When we got news of the extremes of these broken supply chains, and the effects they were having on our retailers and our suppliers to the retailers, we began to concentrate on our freight brokerage, to help all of them out with these dilemmas, so we could move their products for them outside of their large carrier contracts. Late last week we were brought into an opportunity to help a sizable company land, house, manipulate goods, build their item creation, and manage their data and distribution. People are diverting from the Port of LA and many other congested ports around the country. We have utilized our long-enduring relationships throughout this industry and country to help in situations like these. Our PT boat team, manned with the best in the business, curated our partners in different ports to divert this Client from Direct Import to Prepaid freight contracts and helped them get distribution going. Without this remixing, they would never have been able to make it to market.

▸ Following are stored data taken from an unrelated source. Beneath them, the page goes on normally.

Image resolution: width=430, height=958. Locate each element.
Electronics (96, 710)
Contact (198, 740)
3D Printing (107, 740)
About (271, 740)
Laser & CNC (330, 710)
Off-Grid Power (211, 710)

While this PT boat crew was in the midst of helping this Client come to America, we had another Client transition their business from our LA facilities to our Royal Bay facility in Chicagoland. This work is mostly data manipulation: pick and pack extremely valuable product that involves a tremendous amount of scanning and validation of data. Inside of 30 days, we reconfigured software, purchased hardware, and built processes and procedures to bring to Royal Bay and train our partners on the many intricacies of this build. We rotated two teams from LA in and out of the TAPA secured facility to execute the pilot order. The Client’s Supply Chain team came out to observe the processes and without fail we succeeded in bringing them to market, once again in a highly fractured supply chain situation and in a very quick amount of time. This was a highly successful manipulation put together by our PT boat specialists. Their spirit and determination brought forth their ability to beat extremes, eliminate waste, drive efficiency, and utilize technical skills of programming, data manipulation, and hardware development, to bring a new Client to market with a new and very innovative product. Our PT boat crew also taught our Royal Bay team how to be wildly successful with these types of manipulations and how to succeed in the future with many more of these types of builds. This is what Bay Cities is all about. Bringing resources, processes, technology, and grit together like a PT boat requisitioned to sink that battleship and win!